>>
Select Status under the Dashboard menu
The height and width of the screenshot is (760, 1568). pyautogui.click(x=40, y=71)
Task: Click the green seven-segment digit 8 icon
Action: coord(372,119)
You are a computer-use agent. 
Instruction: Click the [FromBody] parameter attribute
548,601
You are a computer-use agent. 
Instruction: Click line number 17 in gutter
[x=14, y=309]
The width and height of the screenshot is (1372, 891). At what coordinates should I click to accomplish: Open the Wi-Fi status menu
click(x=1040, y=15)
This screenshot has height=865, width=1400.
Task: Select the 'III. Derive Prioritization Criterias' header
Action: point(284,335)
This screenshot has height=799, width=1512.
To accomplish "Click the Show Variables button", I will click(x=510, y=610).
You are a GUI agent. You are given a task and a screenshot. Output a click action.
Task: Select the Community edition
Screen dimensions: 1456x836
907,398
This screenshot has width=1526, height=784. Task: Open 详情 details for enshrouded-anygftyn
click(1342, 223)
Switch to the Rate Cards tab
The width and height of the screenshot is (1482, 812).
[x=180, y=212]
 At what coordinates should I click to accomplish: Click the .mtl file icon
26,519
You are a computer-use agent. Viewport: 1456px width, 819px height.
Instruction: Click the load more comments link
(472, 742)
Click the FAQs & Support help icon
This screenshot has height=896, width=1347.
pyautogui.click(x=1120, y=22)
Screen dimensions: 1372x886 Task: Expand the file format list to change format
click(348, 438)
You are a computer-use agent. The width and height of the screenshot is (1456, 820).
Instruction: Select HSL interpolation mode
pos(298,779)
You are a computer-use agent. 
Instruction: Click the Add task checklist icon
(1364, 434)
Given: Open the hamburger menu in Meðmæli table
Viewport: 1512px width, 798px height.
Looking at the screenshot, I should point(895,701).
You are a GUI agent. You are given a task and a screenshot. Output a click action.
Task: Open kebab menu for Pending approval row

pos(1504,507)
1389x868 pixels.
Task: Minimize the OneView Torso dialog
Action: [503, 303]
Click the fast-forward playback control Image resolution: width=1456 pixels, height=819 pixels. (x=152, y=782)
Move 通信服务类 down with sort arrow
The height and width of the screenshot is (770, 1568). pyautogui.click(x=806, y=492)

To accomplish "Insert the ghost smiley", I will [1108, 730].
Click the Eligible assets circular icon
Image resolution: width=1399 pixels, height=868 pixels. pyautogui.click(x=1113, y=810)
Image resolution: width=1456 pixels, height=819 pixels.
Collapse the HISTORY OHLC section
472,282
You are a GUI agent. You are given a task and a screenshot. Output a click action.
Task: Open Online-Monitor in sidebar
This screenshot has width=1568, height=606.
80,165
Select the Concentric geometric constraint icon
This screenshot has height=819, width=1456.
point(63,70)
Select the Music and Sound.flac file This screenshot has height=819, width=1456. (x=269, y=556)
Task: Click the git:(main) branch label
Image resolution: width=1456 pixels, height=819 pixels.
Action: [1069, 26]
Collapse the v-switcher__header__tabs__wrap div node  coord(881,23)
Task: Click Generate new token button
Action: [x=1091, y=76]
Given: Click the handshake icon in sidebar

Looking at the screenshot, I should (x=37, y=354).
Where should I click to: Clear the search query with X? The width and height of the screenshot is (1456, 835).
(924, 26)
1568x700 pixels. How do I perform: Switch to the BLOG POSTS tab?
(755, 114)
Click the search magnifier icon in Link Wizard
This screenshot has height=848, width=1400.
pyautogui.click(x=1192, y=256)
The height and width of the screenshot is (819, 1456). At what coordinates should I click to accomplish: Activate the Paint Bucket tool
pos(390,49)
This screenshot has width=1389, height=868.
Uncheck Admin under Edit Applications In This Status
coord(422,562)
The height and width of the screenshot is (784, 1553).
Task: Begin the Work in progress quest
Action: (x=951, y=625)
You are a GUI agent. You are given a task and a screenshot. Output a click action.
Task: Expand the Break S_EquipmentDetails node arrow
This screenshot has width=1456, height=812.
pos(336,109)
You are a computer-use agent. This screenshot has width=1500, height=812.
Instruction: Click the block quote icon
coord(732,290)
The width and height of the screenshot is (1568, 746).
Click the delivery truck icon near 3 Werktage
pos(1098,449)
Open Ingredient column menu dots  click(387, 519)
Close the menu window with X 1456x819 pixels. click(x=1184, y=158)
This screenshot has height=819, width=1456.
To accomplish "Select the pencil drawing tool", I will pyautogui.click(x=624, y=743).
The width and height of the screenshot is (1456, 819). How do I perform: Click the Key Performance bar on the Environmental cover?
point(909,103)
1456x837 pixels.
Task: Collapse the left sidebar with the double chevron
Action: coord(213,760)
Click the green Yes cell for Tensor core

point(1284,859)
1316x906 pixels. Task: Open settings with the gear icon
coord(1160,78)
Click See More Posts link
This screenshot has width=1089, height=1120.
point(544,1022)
<<
Every line containing the word "will" should be copied from the material.

To accomplish "Click the Show Variables button", I will click(x=510, y=610).
To accomplish "Insert the ghost smiley", I will [1108, 730].
To accomplish "Select the pencil drawing tool", I will pyautogui.click(x=624, y=743).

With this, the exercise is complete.